- [Problems to solve]:
- 1) Answer these questions from the Girl on Girl reviews, one line each:
(a) Which chapter does the first review call exceptional?
(b) How many chapters does the second review say the book contains?
(c) According to the third review, the backlash against which forms of feminism fueled the rise of incel culture?
- 2) Carry the Girl on Girl reviews forward, beginning after their final sentence.

- [Passage to read]:
It’s to Gilbert’s credit that she makes a cohesive history emerge from this morass of references...that arise out of this era ... Throughout, her organization is as confident and nimble as her arguments ... The informed and persuasive essays in Girl on Girl stand alone, even as they build on one another. A chapter on the early years of reality television is exceptional ... This ground is well-trod, but rarely trod so well. Gilbert knows when to supply deft nuance.
Blistering, sobering ... Across 10 rigorously researched but never stuffy chapters, Gilbert has compiled perhaps the first comprehensive examination of turn-of-the-millennium mainstream, cool-kid trends and ephemera ... Her research is admittedly 'bleak' at best, but Gilbert isn’t concerned with softening the blow. Instead, she’s intent on snapping millennials out of any instinct to idealize the decades that shaped us.
Indisputably clear ... Chapter by chapter, Gilbert methodically shows how the backlash against second- and third-wave and riot grrrl feminism fueled the rise of incel culture, trad wives, the stay-at-home girlfriends on TikTok, and much more. There is a lot to unpack here, but it is well worth the effort.

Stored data

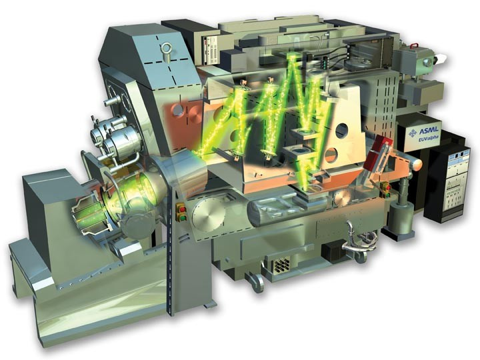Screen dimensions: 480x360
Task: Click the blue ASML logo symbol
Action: tap(413, 133)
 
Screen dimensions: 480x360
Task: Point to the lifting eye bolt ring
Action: tap(167, 48)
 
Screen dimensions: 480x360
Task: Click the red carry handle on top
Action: tap(415, 45)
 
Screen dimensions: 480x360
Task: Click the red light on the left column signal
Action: tap(183, 209)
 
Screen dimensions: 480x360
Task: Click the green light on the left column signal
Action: tap(183, 217)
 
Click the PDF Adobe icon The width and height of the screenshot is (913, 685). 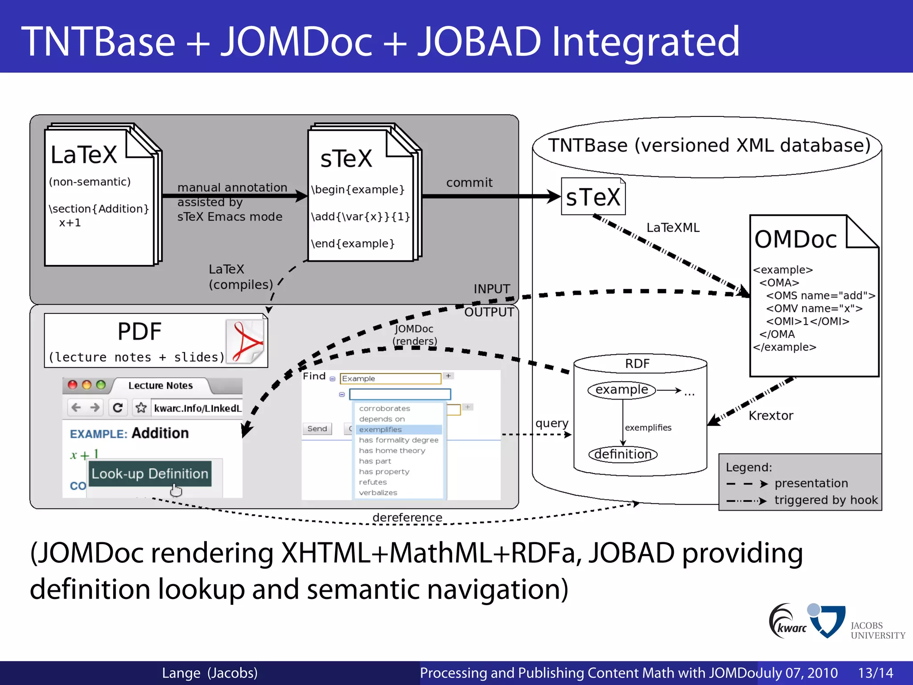pos(246,341)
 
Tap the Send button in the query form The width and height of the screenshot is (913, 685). pos(317,429)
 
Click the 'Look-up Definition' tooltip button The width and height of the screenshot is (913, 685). pos(150,474)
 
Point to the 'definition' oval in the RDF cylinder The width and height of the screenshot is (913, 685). pos(623,454)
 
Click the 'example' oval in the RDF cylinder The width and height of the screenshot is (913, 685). pos(621,390)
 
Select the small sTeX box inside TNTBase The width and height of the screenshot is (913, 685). pos(593,197)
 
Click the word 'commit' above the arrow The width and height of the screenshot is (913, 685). pos(469,182)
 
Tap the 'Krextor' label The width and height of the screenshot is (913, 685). pos(771,416)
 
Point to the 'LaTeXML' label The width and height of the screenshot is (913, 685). pos(673,228)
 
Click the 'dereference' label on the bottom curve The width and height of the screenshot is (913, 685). pos(407,517)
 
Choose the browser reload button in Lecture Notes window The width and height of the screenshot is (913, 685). pos(118,408)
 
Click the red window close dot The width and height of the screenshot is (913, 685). pos(73,385)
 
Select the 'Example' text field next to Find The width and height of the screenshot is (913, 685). pos(390,379)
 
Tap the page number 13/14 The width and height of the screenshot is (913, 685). pos(875,673)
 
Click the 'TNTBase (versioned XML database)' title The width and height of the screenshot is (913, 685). pos(709,145)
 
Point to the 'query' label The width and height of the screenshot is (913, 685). pos(552,423)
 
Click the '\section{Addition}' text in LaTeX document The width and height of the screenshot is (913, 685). pos(99,209)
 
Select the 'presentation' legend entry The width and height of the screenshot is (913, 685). pos(811,483)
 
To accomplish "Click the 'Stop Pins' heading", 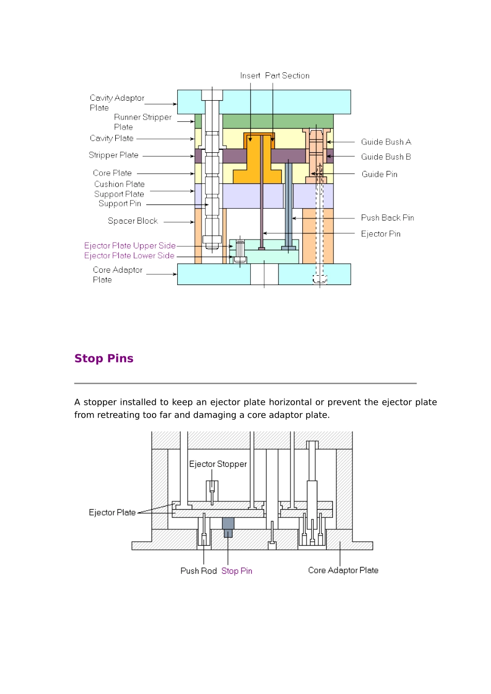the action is pos(103,358).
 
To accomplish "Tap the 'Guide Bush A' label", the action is pos(386,142).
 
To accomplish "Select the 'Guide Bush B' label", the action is pos(386,157).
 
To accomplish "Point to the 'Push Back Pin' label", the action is pos(388,218).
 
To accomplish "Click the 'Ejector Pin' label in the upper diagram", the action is pos(380,234).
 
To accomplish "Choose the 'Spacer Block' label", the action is pos(133,221).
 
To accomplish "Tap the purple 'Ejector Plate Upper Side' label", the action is pos(130,246).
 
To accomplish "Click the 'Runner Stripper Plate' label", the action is pos(143,122).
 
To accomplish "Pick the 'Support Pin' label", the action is pos(120,203).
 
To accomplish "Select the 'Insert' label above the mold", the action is pos(250,75).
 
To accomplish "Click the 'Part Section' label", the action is pos(287,75).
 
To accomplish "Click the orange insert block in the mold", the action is pos(258,161).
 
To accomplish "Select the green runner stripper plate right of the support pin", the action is pos(278,121).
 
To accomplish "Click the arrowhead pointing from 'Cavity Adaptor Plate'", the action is pos(175,104).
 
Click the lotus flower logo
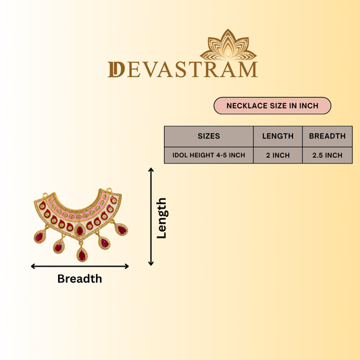(228, 45)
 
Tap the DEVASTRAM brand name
(183, 70)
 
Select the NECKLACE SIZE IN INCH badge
(272, 105)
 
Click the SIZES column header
(209, 136)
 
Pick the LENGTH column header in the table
(278, 136)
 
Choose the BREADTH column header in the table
(327, 136)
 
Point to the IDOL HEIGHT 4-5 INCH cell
(209, 155)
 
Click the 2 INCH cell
(278, 155)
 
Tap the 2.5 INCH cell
(327, 155)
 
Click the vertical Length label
(161, 218)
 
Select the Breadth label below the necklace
(80, 279)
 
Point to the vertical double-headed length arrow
(151, 217)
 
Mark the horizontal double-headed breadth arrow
(80, 266)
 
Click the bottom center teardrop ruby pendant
(82, 254)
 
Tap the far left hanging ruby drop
(40, 236)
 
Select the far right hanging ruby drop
(121, 230)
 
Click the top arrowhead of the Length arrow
(151, 170)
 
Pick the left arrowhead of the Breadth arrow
(32, 266)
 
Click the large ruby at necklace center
(80, 230)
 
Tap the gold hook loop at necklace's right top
(109, 190)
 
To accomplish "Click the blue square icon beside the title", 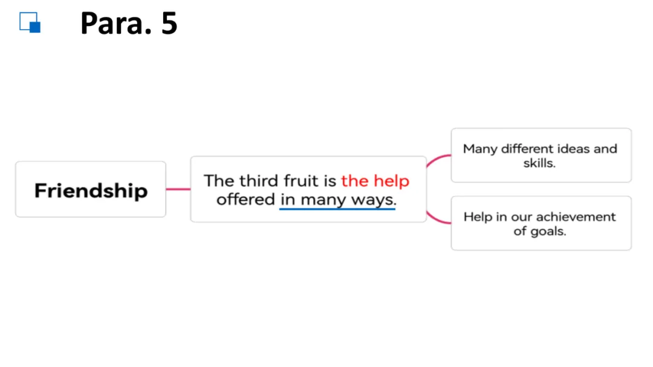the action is coord(30,22).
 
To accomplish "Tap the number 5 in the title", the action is coord(169,24).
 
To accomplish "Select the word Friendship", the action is coord(91,191).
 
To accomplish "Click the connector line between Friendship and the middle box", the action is coord(178,189).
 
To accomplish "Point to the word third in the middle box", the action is coord(259,181).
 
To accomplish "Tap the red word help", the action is coord(391,181).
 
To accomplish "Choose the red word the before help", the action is coord(355,181).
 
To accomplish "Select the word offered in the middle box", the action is coord(245,199).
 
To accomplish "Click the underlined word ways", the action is coord(373,200).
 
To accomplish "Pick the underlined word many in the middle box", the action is coord(323,200).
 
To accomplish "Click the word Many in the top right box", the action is coord(479,149).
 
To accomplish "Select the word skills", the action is coord(539,163).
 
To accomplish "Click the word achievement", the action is coord(576,216).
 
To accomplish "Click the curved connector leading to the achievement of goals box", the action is coord(437,219).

- [Responses]:
- 1)
(a) The chapter on the early years of reality television.
(b) 10 chapters.
(c) Second- and third-wave and riot grrrl feminism.

- 2)
Gilbert’s assessment of the era is damning, and likely to resonate with readers of her generation ... But Gilbert is oddly silent on this pitiful bouquet of pick-me behaviors in Girl on Girl. Though the book is laced with suggestive personal asides and hypothetical questions that gesture at the ill effects of pop culture on young women, it doesn’t include an account of how women actually responded to the material it so assiduously documents ... The removal of the protagonist from this story—the viewer who perceives and acts in response—gives the book an elusive, lopsided quality. On the one hand, it is an exhaustive account, a formidably thorough excavation of pop-cultural artifacts whose disdain toward women is often stunningly blunt ... On the other hand, it is a strangely untethered document, evidence marshalled for an unknown case: a long list of causes in search of a presumed effect ... Reading Girl on Girl as a member of its target audience is a conflicting experience, alternately tedious and engrossing, unpleasant and therapeutic ... The collected material makes a persuasive case for self-forgiveness. If you contorted or disfigured yourself to fit into this moment, the book seems to say—if you 'participated in your own oppression' by getting the memo and acting on it—don’t blame yourself. This was the water; you were just a fish ...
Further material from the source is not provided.